Novas regras para motoboys entram em vigor com exigências rígidas para condutores e veículos
Mudanças que passam a valer em 2026 incluem idade mínima de 21 anos, curso obrigatório e adicional de periculosidade para profissionais CLT.
BRASIL – O cenário para os profissionais de entrega sobre duas rodas mudou drasticamente em 2026. Com o objetivo de aumentar a segurança viária e regulamentar a categoria, o novo conjunto de leis estabelece critérios rigorosos que impactam desde a documentação do condutor até os acessórios permitidos na motocicleta.

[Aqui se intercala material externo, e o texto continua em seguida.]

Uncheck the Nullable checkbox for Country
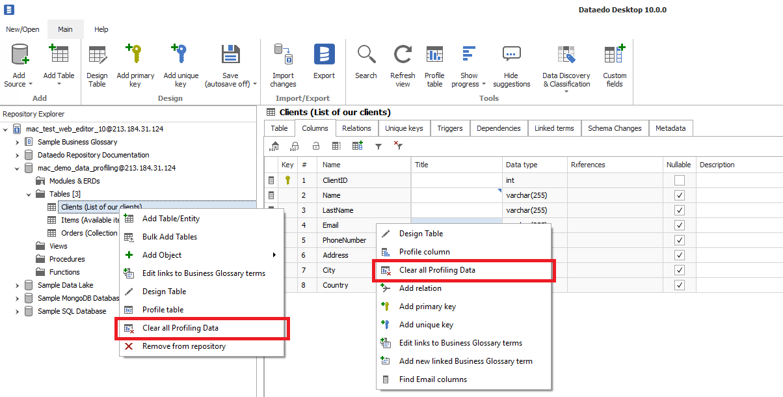This screenshot has width=783, height=397. point(680,285)
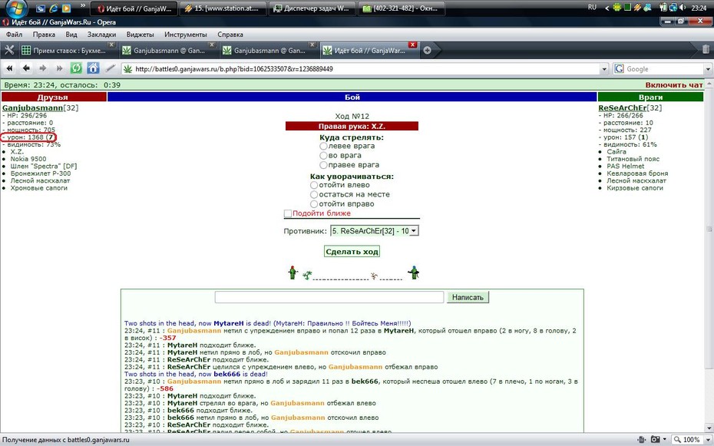
Task: Select the "левее врага" radio option
Action: pos(323,146)
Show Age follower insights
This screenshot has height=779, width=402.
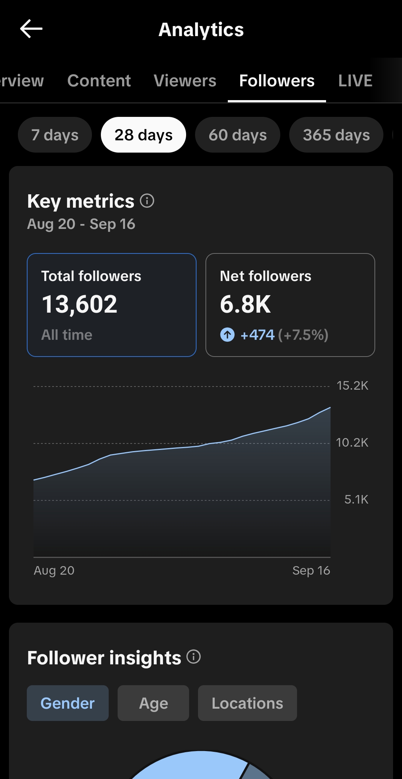tap(153, 703)
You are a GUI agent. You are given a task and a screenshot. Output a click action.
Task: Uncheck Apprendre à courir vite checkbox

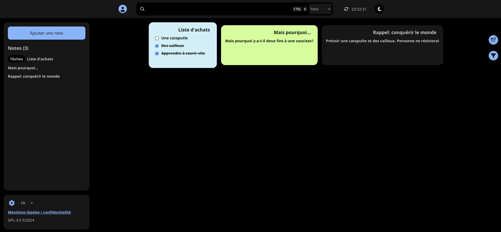157,54
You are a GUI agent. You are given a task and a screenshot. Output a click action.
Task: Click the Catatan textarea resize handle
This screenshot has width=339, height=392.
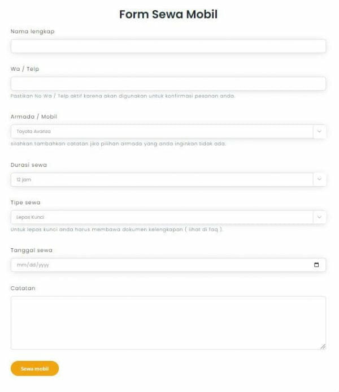pos(323,346)
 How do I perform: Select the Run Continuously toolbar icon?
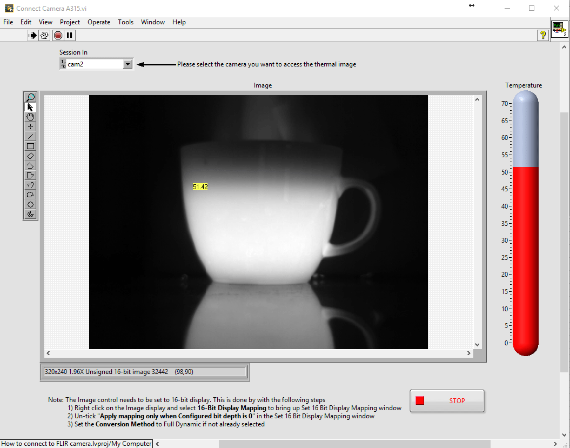click(45, 35)
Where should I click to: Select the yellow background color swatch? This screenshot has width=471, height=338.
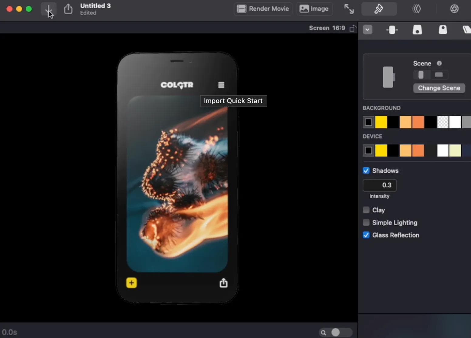point(381,122)
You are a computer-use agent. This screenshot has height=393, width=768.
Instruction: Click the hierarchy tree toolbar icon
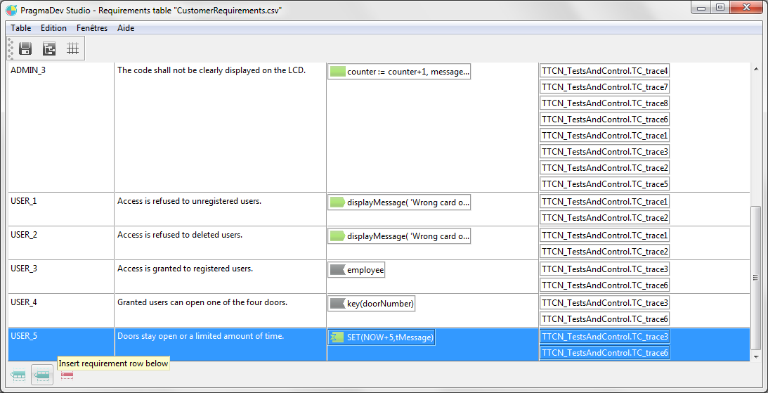pos(48,49)
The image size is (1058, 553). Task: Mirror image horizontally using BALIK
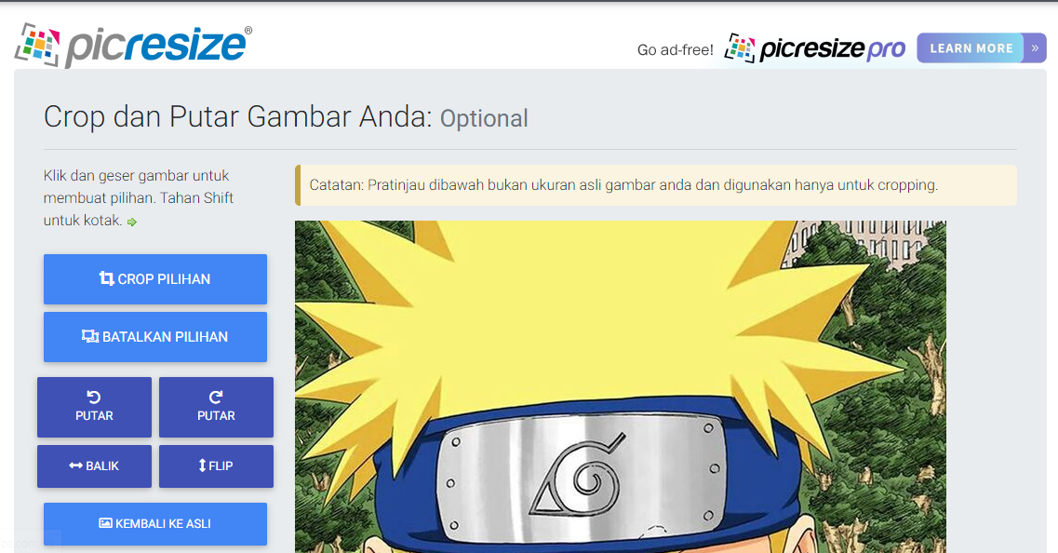click(x=95, y=465)
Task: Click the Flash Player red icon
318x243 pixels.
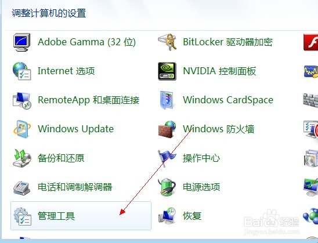Action: click(310, 42)
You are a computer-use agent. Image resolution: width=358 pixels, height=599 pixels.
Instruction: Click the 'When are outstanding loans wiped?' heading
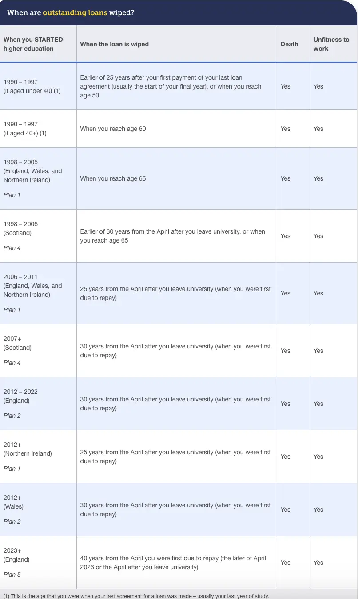(x=71, y=12)
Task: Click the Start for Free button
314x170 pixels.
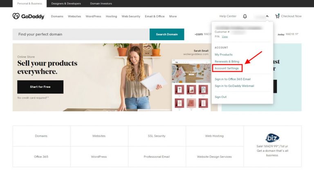Action: tap(40, 87)
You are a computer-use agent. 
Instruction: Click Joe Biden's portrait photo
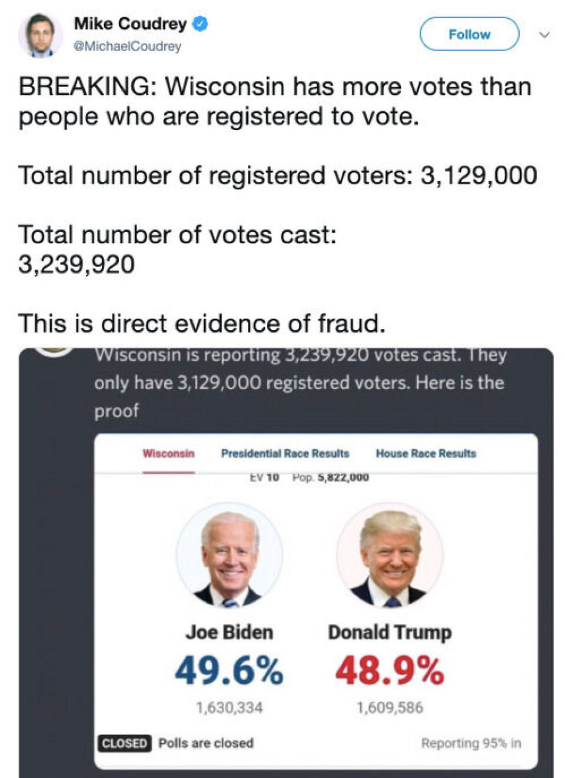coord(229,556)
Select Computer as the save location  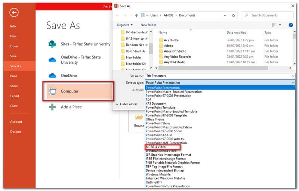pos(78,91)
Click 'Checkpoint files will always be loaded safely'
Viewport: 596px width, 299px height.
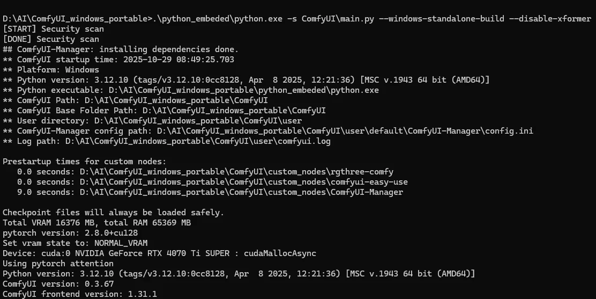[x=113, y=213]
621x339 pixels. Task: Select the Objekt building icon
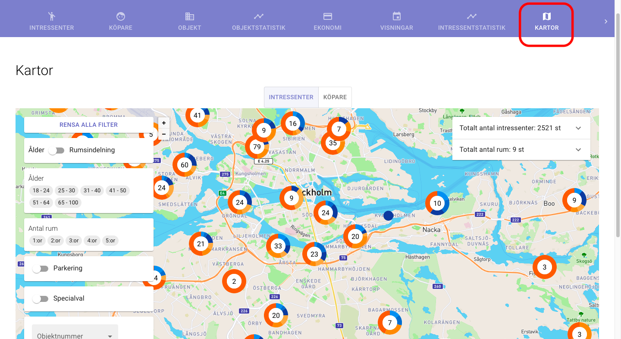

Exigências para o condutor
A partir de agora, para atuar legalmente como motoboy, o profissional deve ter no mínimo 21 anos de idade e possuir habilitação na categoria A por pelo menos dois anos. Além disso, é obrigatória a observação EAR (Exercício de Atividade Remunerada) na CNH e a conclusão de um curso especializado de motofrete ou mototáxi.
Padronização e Segurança
As motocicletas também estão sob a lupa da fiscalização. Veículos com mais de 15 anos de fabricação não podem mais ser utilizados para o serviço. Itens de segurança antes opcionais tornaram-se mandatórios, como a antena corta-linha, o protetor de motor (mata-cachorro) e o uso de colete refletivo. O descumprimento dessas normas, especialmente a falta do colete, pode acarretar a suspensão direta do direito de dirigir.
Direitos e Custos
Para os profissionais que atuam sob o regime CLT, a grande vitória é o adicional de periculosidade de 30% sobre o salário-base, que passou a ser obrigatório em abril de 2026. Por outro lado, a categoria demonstra preocupação com os novos custos operacionais, que incluem taxas para provas teóricas do Detran e a adequação dos baús às medidas padrão (máximo de 60x70cm).
A fiscalização promete ser intensa nos principais centros urbanos para garantir que as novas normas de segurança sejam cumpridas rigorosamente.